Dataset rows:
=======

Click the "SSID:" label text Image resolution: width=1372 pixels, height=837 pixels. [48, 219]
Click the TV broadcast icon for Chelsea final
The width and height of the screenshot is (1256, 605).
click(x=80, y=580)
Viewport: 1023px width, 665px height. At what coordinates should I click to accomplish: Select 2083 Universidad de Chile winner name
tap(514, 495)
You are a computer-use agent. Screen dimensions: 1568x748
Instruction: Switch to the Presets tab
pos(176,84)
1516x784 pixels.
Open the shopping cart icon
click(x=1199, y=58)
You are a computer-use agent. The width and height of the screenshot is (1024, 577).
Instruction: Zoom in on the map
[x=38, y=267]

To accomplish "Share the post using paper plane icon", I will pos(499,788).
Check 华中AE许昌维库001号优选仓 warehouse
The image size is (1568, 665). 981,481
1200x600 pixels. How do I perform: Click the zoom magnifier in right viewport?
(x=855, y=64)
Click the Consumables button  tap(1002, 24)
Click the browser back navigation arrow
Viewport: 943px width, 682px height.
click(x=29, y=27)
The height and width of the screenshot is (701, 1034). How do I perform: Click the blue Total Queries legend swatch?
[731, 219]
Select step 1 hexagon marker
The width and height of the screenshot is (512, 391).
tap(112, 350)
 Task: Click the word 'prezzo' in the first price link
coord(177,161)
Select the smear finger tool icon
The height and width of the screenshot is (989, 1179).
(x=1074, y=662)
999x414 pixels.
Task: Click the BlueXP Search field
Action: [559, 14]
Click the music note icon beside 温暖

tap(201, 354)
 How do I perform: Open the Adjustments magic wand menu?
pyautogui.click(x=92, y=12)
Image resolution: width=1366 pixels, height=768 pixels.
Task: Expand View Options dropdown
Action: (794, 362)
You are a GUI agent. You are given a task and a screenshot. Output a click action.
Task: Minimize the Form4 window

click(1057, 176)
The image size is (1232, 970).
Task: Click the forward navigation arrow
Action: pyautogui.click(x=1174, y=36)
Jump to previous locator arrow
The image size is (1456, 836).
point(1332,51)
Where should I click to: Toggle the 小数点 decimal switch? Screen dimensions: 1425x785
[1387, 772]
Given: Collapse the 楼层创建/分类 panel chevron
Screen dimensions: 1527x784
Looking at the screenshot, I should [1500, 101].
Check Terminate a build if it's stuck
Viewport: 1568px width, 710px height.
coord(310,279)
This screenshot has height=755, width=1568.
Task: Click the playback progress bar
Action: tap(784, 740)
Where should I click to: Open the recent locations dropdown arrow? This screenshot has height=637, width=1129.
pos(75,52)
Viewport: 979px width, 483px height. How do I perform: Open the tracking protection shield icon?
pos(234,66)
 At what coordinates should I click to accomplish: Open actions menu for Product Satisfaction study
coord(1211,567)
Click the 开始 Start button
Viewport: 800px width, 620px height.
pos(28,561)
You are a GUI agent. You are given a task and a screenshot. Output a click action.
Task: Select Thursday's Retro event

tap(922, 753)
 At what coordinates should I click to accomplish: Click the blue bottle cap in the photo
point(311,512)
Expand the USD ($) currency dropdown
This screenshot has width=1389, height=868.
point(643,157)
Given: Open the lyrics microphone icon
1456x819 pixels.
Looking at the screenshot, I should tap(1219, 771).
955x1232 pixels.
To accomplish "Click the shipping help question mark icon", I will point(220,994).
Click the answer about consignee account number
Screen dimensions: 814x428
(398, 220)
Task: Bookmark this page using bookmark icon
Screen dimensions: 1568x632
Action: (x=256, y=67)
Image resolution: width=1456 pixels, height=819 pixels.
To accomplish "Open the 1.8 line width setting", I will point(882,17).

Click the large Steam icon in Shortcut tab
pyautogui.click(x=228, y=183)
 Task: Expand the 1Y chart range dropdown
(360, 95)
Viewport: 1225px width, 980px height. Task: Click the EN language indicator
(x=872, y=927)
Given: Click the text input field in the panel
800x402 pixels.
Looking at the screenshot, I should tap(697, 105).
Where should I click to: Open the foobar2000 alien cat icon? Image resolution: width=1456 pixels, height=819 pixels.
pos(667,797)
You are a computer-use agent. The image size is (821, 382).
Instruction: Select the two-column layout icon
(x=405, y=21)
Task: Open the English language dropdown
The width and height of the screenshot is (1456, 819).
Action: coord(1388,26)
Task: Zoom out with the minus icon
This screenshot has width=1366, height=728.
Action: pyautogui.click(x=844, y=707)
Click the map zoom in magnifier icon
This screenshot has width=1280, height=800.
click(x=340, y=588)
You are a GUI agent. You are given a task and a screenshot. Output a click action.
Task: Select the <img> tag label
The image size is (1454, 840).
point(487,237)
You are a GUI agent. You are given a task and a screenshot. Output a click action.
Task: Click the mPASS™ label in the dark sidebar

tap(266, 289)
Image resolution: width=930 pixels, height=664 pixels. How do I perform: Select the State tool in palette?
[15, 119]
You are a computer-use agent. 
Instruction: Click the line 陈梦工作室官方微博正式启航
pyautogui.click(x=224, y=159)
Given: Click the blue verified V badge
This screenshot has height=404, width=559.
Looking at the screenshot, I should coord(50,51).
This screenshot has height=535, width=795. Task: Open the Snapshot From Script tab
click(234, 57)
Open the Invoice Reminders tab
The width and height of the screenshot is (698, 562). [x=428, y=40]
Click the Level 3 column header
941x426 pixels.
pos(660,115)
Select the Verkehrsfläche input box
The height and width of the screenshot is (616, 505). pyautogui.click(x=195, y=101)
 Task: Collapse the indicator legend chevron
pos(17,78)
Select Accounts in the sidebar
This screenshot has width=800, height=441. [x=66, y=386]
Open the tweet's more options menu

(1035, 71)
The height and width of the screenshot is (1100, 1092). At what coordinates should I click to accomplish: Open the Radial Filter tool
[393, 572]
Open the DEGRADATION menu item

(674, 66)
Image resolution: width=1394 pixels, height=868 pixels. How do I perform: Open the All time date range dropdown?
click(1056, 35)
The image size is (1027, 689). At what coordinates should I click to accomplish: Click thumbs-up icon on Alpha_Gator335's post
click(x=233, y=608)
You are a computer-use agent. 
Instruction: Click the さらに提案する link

=======

▶ GOAL OF THE EXERCISE
Relabel every "computer-use agent" in the items above as "desktop assistant", and write out all the items again with nothing else changed.

▶ REPLY
Click the "SSID:" label text Image resolution: width=1372 pixels, height=837 pixels. [48, 219]
Click the TV broadcast icon for Chelsea final
The width and height of the screenshot is (1256, 605).
click(x=80, y=580)
Viewport: 1023px width, 665px height. At what coordinates should I click to accomplish: Select 2083 Universidad de Chile winner name
tap(514, 495)
You are a desktop assistant. Screen dimensions: 1568x748
Instruction: Switch to the Presets tab
pos(176,84)
1516x784 pixels.
Open the shopping cart icon
click(x=1199, y=58)
You are a desktop assistant. The width and height of the screenshot is (1024, 577).
Instruction: Zoom in on the map
[x=38, y=267]

To accomplish "Share the post using paper plane icon", I will pos(499,788).
Check 华中AE许昌维库001号优选仓 warehouse
The image size is (1568, 665). 981,481
1200x600 pixels. How do I perform: Click the zoom magnifier in right viewport?
(x=855, y=64)
Click the Consumables button  tap(1002, 24)
Click the browser back navigation arrow
Viewport: 943px width, 682px height.
click(x=29, y=27)
The height and width of the screenshot is (701, 1034). How do I perform: Click the blue Total Queries legend swatch?
[731, 219]
Select step 1 hexagon marker
The width and height of the screenshot is (512, 391).
tap(112, 350)
 Task: Click the word 'prezzo' in the first price link
coord(177,161)
Select the smear finger tool icon
The height and width of the screenshot is (989, 1179).
(x=1074, y=662)
999x414 pixels.
Task: Click the BlueXP Search field
Action: [559, 14]
Click the music note icon beside 温暖

tap(201, 354)
 How do I perform: Open the Adjustments magic wand menu?
pyautogui.click(x=92, y=12)
Image resolution: width=1366 pixels, height=768 pixels.
Task: Expand View Options dropdown
Action: (794, 362)
You are a GUI agent. You are given a task and a screenshot. Output a click action.
Task: Minimize the Form4 window

click(1057, 176)
The image size is (1232, 970).
Task: Click the forward navigation arrow
Action: pyautogui.click(x=1174, y=36)
Jump to previous locator arrow
The image size is (1456, 836).
point(1332,51)
Where should I click to: Toggle the 小数点 decimal switch? Screen dimensions: 1425x785
[1387, 772]
Given: Collapse the 楼层创建/分类 panel chevron
Screen dimensions: 1527x784
Looking at the screenshot, I should [1500, 101].
Check Terminate a build if it's stuck
Viewport: 1568px width, 710px height.
coord(310,279)
This screenshot has height=755, width=1568.
Task: Click the playback progress bar
Action: tap(784, 740)
Where should I click to: Open the recent locations dropdown arrow? This screenshot has height=637, width=1129.
pos(75,52)
Viewport: 979px width, 483px height. How do I perform: Open the tracking protection shield icon?
pos(234,66)
 At what coordinates should I click to accomplish: Open actions menu for Product Satisfaction study
coord(1211,567)
Click the 开始 Start button
Viewport: 800px width, 620px height.
pos(28,561)
You are a GUI agent. You are given a task and a screenshot. Output a click action.
Task: Select Thursday's Retro event

tap(922, 753)
 At what coordinates should I click to accomplish: Click the blue bottle cap in the photo
point(311,512)
Expand the USD ($) currency dropdown
This screenshot has width=1389, height=868.
point(643,157)
Given: Open the lyrics microphone icon
1456x819 pixels.
Looking at the screenshot, I should tap(1219, 771).
955x1232 pixels.
To accomplish "Click the shipping help question mark icon", I will point(220,994).
Click the answer about consignee account number
Screen dimensions: 814x428
(398, 220)
Task: Bookmark this page using bookmark icon
Screen dimensions: 1568x632
Action: (x=256, y=67)
Image resolution: width=1456 pixels, height=819 pixels.
To accomplish "Open the 1.8 line width setting", I will point(882,17).

Click the large Steam icon in Shortcut tab
pyautogui.click(x=228, y=183)
 Task: Expand the 1Y chart range dropdown
(360, 95)
Viewport: 1225px width, 980px height. Task: Click the EN language indicator
(x=872, y=927)
Given: Click the text input field in the panel
800x402 pixels.
Looking at the screenshot, I should tap(697, 105).
Where should I click to: Open the foobar2000 alien cat icon? Image resolution: width=1456 pixels, height=819 pixels.
pos(667,797)
You are a desktop assistant. The image size is (821, 382).
Instruction: Select the two-column layout icon
(x=405, y=21)
Task: Open the English language dropdown
The width and height of the screenshot is (1456, 819).
Action: coord(1388,26)
Task: Zoom out with the minus icon
This screenshot has width=1366, height=728.
Action: pyautogui.click(x=844, y=707)
Click the map zoom in magnifier icon
This screenshot has width=1280, height=800.
click(x=340, y=588)
You are a GUI agent. You are given a task and a screenshot. Output a click action.
Task: Select the <img> tag label
The image size is (1454, 840).
point(487,237)
You are a GUI agent. You are given a task and a screenshot. Output a click action.
Task: Click the mPASS™ label in the dark sidebar

tap(266, 289)
Image resolution: width=930 pixels, height=664 pixels. How do I perform: Select the State tool in palette?
[15, 119]
You are a desktop assistant. 
Instruction: Click the line 陈梦工作室官方微博正式启航
pyautogui.click(x=224, y=159)
Given: Click the blue verified V badge
This screenshot has height=404, width=559.
Looking at the screenshot, I should coord(50,51).
This screenshot has height=535, width=795. Task: Open the Snapshot From Script tab
click(234, 57)
Open the Invoice Reminders tab
The width and height of the screenshot is (698, 562). [x=428, y=40]
Click the Level 3 column header
941x426 pixels.
pos(660,115)
Select the Verkehrsfläche input box
The height and width of the screenshot is (616, 505). pyautogui.click(x=195, y=101)
 Task: Collapse the indicator legend chevron
pos(17,78)
Select Accounts in the sidebar
This screenshot has width=800, height=441. [x=66, y=386]
Open the tweet's more options menu

(1035, 71)
The height and width of the screenshot is (1100, 1092). At what coordinates should I click to accomplish: Open the Radial Filter tool
[393, 572]
Open the DEGRADATION menu item

(674, 66)
Image resolution: width=1394 pixels, height=868 pixels. How do I perform: Open the All time date range dropdown?
click(1056, 35)
The image size is (1027, 689). At what coordinates should I click to accomplish: Click thumbs-up icon on Alpha_Gator335's post
click(x=233, y=608)
You are a desktop assistant. 
Instruction: Click the さらに提案する link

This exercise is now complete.